Lo que se dice

11 ago. 2007

Ivan IV "El Terrible", un apodo bien ganado



Iván IV Vasílievich de Rusia, apodado "El Terrible" se ganó con creces su apodo. A los 12 años de edad, el que llegaría a ser el zar de Rusia empezó a torturar animales por divertimento, y arrojaba gatos y perros al vacío desde las almenas del Kremlin para observar cómo se estampaban contra el suelo.

Su primer crimen político conocido ocurrió en 1543, cuando tenía 14 años, al ordenar que Andrei Chuiski, jefe del clan boyardo mas influyente de Rusia, fuera arrojado a los perros hambrientos.

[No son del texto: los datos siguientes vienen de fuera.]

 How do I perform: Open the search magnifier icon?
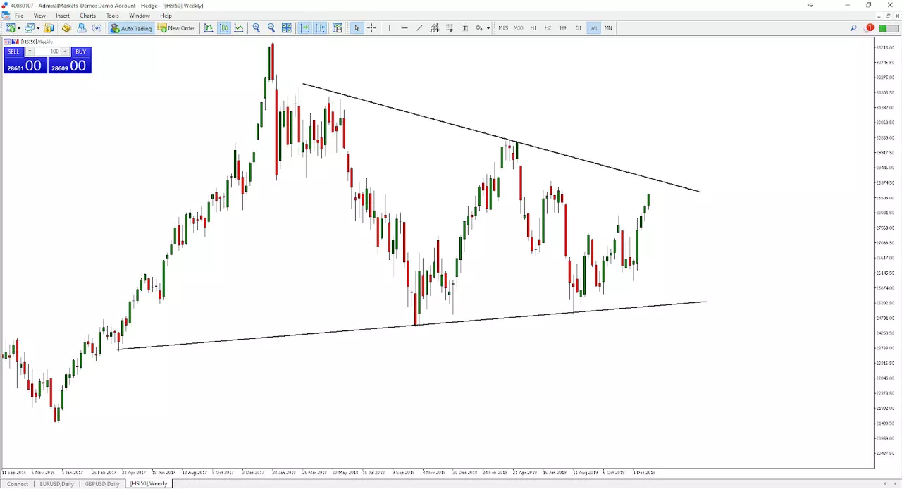(853, 28)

En 1555 ordenó la construcción de la iglesia de San Basilio en Moscú, quedó tan complacido con la obra que mandó dejar ciegos a los arquitectos para que no pudieran proyectar nada mas hermoso en el resto de sus vidas.

En 1570 marchó sobre la ciudad de Novgorod al frente de un ejército de 15.000 hombres arrasándola y dando muerte a miles de personas (entre 25.000 y 60.000) llegando incluso a arrojar a decenas de niños a las aguas heladas de un río cercano por el simple hecho de "disfrutar" viendo el espectáculo dantesco.

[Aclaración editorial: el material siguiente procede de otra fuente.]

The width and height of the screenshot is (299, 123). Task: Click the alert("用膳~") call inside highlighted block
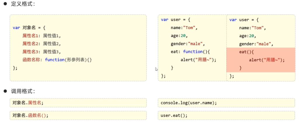(266, 60)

Ya en sus últimos años dio rienda suelta a sus perversiones. Según los escritores no imparciales polacos, se jactaba de haber desflorado a más de 1.000 mujeres vírgenes y posteriormente haber asesinado a los hijos resultantes, mostrando así su perturbación.

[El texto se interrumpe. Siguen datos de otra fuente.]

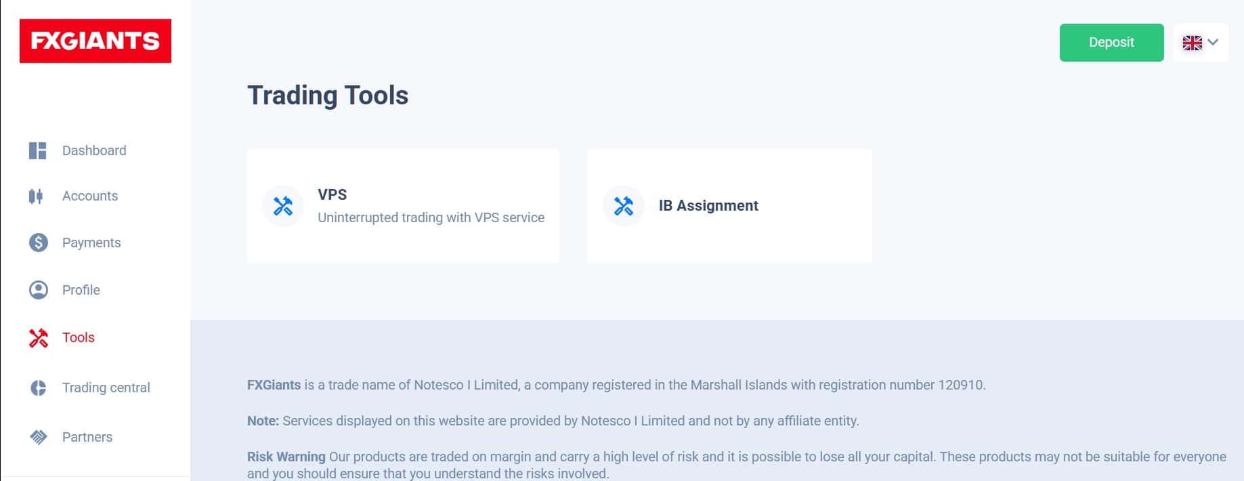1244x481 pixels.
Task: Click the red Tools sidebar icon
Action: coord(39,338)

El 14 de noviembre de 1581, en un ataque de ira, mató a bastonazos a su propio hijo y sucesor Iván Ivanovich, su preferido. Parece ser que es el único momento que este cruel zar siente piedad y pena en su vida por algo que él mismo cometió. Es en ese momento cuando lloró amargamente su muerte y tuvo remordimientos hasta la propia, provocando que se tirara del pelo y de la barba o arañara las paredes. En estos ataques dijo frases como: "Desde los tiempos de Adán hasta este día, he sobrepasado a todos los pecadores. Bestial y corrompido he ensuciado mi alma".